I can’t remember the thread, but in another thread a couple of posters were talking about how at tech companies there were some employees who were basically considered ‘consultants’, which in practice meant that they were paid a salary to just do whatever they wanted, because the company knew they were smart enough to find problems and innovate solutions to them. They were smarter than the people who would’ve pointed out problems or tried to come up with solutions, so it was just easier to let them do whatever they wanted. Thats the impression at least.
The macarthur genius grant also does this. They find talented people and just give them money and let them spend it how they like, because they are capable of figuring out the best way to use the money.
Is there a term for this, where someone has shown themselves to be creative, intelligent, competent, etc and the public or private sector realizes the best thing to do isn’t to tell them what problem to solve, but to just give them a blank check and let them decide what problem to solve and how to solve it?
If they’re a researcher working at a university or private non-profit research institute, I’d call them a PI (principal investigator). They’re not all that unusual – I used to be one myself. You come up with your own problem, convince some private or public funding agency that the best thing for you to do is to work on it for a certain number of years, and they give you the money you need. Or rather, they give the money to your university or institute, who takes a cut for overhead (to help pay the rent, utilities, admin and technical staff, etc.) and uses the rest to pay your salary and your expenses according to your self-defined budget (which can run to millions of dollars). The programs at some funding agencies are very laissez-faire about what you do with the money; you can sometimes set your own salary (within reason) and you might have broad freedom to change the research plan you initially proposed. Others practice something called “contract research” where you need to stick closely to your plan, and give regular status reports to prove this.
Professors at research universities might also fall into this category, except that most of them have teaching and service duties in addition to their research programs (which they’re free to set for themselves). The university might fund some or all of their research expenses; for whatever isn’t covered, they need to get third-party grants, just like the non-professor PIs.

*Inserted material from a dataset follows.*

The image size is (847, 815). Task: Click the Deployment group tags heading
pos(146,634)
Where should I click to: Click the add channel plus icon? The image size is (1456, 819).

Even in the purest research institute the permanent fellows, who go by various titles depending on the place, are paid… to do research. One relevant term is “basic research”, which means they are not driven to develop technology. A “tech company” may not hire so many philosophers as theoretical physicists, however. Luckily, not all funding comes from private (or military…) hands, but, as @psychonaut says, if you have some expensive research project you will need to apply for a grant to make it happen.
This reminds me of a previous thread, which I can’t find just now, about the possibly mythical consultant to an earlier US President who was the ‘misunderstander-in-chief’ tasked with being as dense and oblivious as possible while reviewing speeches and policies before they were finally polished for public release. Never an easy job, it would seem incomprehensibly incomprehensible now…..
Virtually any well-credentialed senior professor in academia fits that description. There’s no special name for it. In private industry, titles like “fellow”, as in the distinguished title of “IBM Fellow” which basically means “scientist at large”, free to do whatever he or she wants.
I was never at that rarefied level myself, but the concept works at lower levels, too. Notwithstanding the sarcasm of the Dilbert cartoon strip, I spent a good portion of my career working for a company (not IBM, but similar industry) that truly understood and embraced the meaning of “empowerment”. It was the company philosophy that employees were empowered to do whatever it takes, go wherever necessary, talk to anyone they needed to talk to, to get the job done. And moreover, they were empowered (obviously within reason) to define the scope of their own jobs.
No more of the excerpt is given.